AR : Das Damoklesschwert meiner Tage sieht so aus: Ein Tag, von dem nichts Geschriebenes übrig bleibt, ist nichts wert. Also habe ich gelernt, mich zu disziplinieren. Ich schreibe, wenn möglich, jeden Morgen und jeden Abend. Dazwischen bin ich Familienvater. So geht das bestenfalls sieben Tage die Woche. Einen Fernseher habe ich nicht. Am liebsten sitze ich vor meinem Laptop am Schreibtisch; schlimmstenfalls notiere ich mir zwischendurch irgendwo unterwegs etwas auf die Hand. Ein gutes Wort, vermeeren, zum Beispiel. Da ich ein ungeduldiger und flüchtiger Mensch bin, brauche ich den Computer. Alles muss schnell gehen, wenn es schnell gehen kann; ausschneiden, einfügen, dauernd zwischenkorrigieren – das wäre mir auf dem Papierweg viel zu mühsam, vielleicht auch zu besinnlich. Ich will hetzen und klotzen; entweder einen guten Wurf machen oder mit wehenden Fahnen untergehen. Viel Wut und Frust ist dabei; manchmal arbeite ich viele Stunden für ein paar Zeilen; dann wieder scheint das Schreiben wie von allein durch mich durch zu gehen. Hinterher lese ich mir den Text durch und wundere mich, dass ich ihn geschrieben haben soll. Momente, nach denen man süchtig werden kann.  Wenn eine Textfassung fertig ist wird ein kleines Heer von Schattenlektoren beschäftigt. Mit deren Kritik setze ich mich auseinander.

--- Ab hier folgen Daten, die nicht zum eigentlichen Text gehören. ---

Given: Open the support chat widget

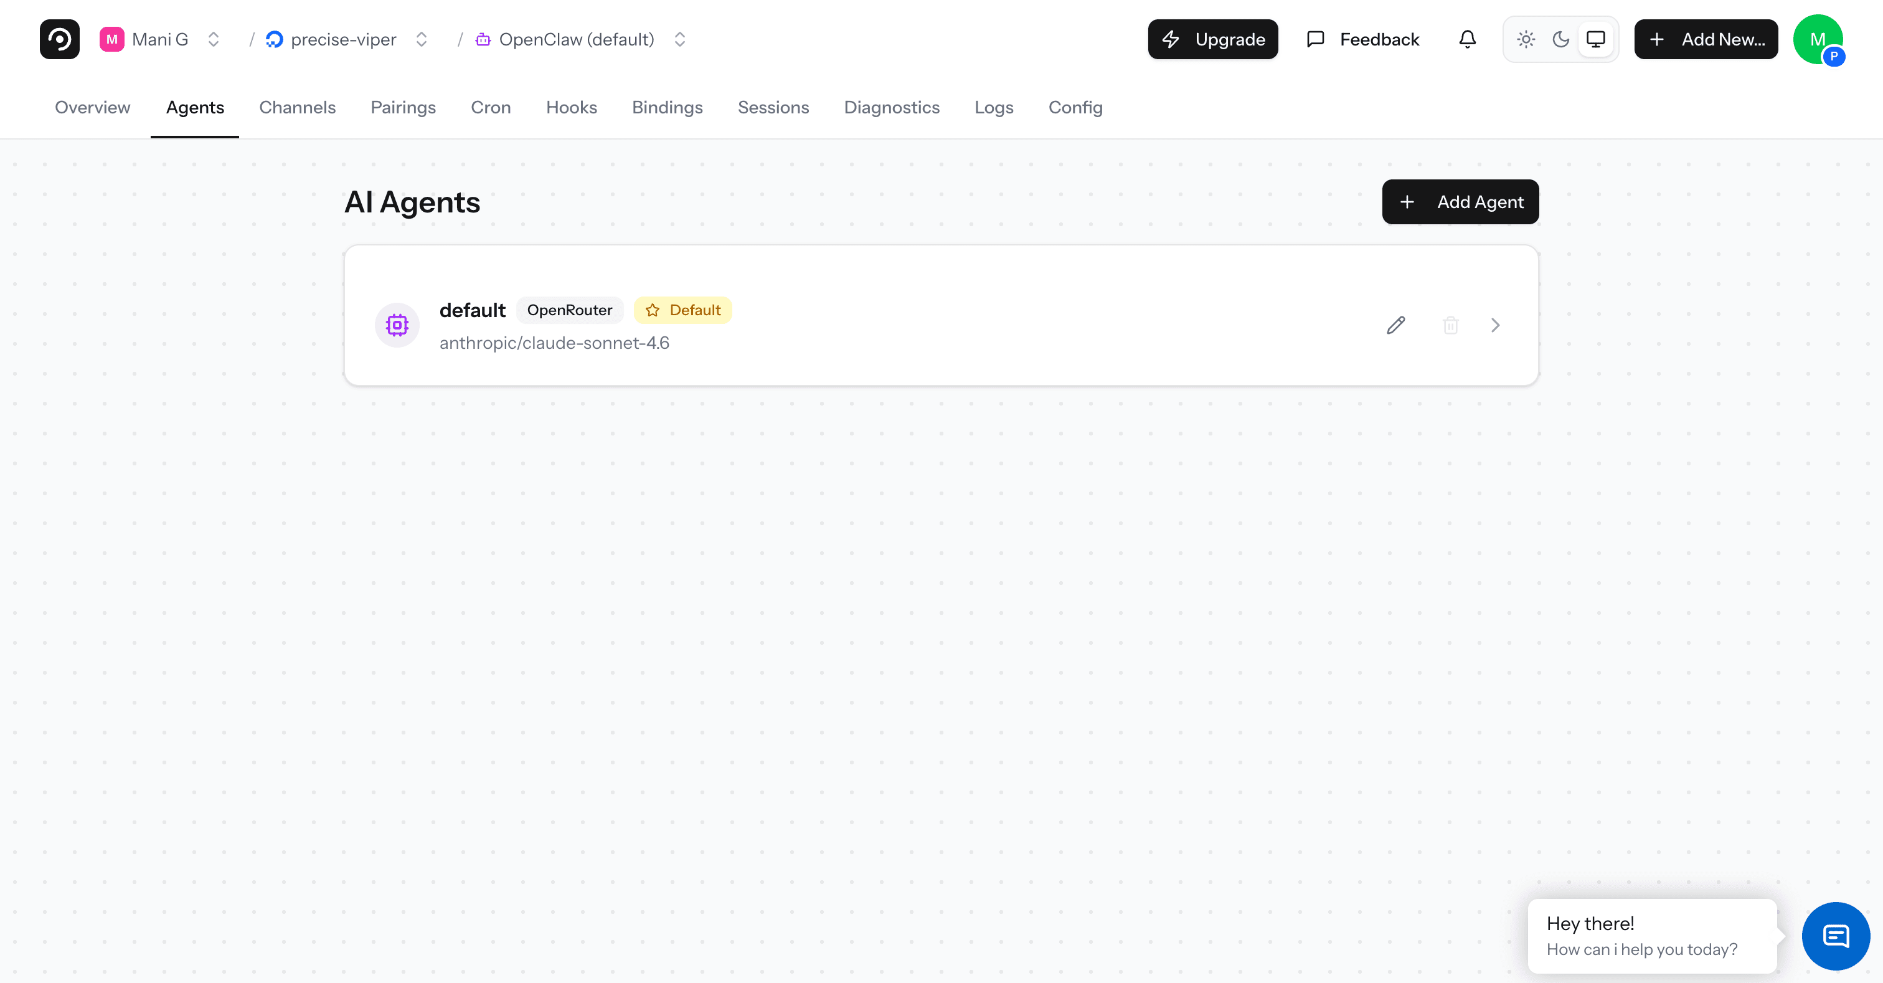Looking at the screenshot, I should point(1835,935).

Ein paar Wochen und Prüfungen später kann der Text, wenn immer noch für gut

befunden wird, das Haus verlassen.

 

 

RD: Ist man Schriftsteller? Wird man Schriftsteller? Genügt Begabung, um Schriftsteller zu sein?

 

AR : Ich hätte mit 15 Jahren von der Schule abgehen und früher Geld verdienen können als alle meine Freunde. Habe ich aber nicht; stattdessen war ich bis zum 19. Lebensjahr ein schlechter Schüler, habe mich durchs Abitur gequält, um anschließend verschiedene Jobs zu machen und schließlich Kunstgeschichte zu studieren. Seit meiner Jugend konnte ich allerdings das Kräftefeld ermessen, das von der Kunst ausgeht, von einem Jenseits aller Konventionen. Mir war früh klar, dass Begabung heißt, sich einen künstlerischen Killerinstinkt zuzulegen, eine absolute Unbedingtheit. Die Dada-Leute und die Kunst der Geisteskranken haben mich bis heute nicht losgelassen. Viele Jahre habe ich gemalt und gezeichnet. Dann fand ich über visuelle Texte zum Gedicht – und vom Gedicht zur Prosa; inzwischen habe ich mich in allerlei literarischen Genres heillos und lustvoll verstrickt, Erfahrungen gewonnen und mir immer neue Herausforderungen gesucht. In den letzten Monaten arbeitete ich vermehrt wieder künstlerisch, tackerte an 100 Collagen. Letztlich, so meine Erkenntnis, ist das Tackern von Collagen gar nicht so anders als das Schreiben eines Gedichts. In beidem steckt mein Propaganda-Programm: Dinge zusammenzubringen, die nicht zusammen gehören – und daraus bunt blitzende Funken zu schlagen.

 

 

RD: Yves Bonnefoy sagt in einem Interview: „der Dichter ist das Produkt seiner eigenen Kindheit“. Sehen Sie eine Verbindung zwischen der Kindheit und den Texten, die ein vielleicht kindlich-erwachsener Autor schreibt?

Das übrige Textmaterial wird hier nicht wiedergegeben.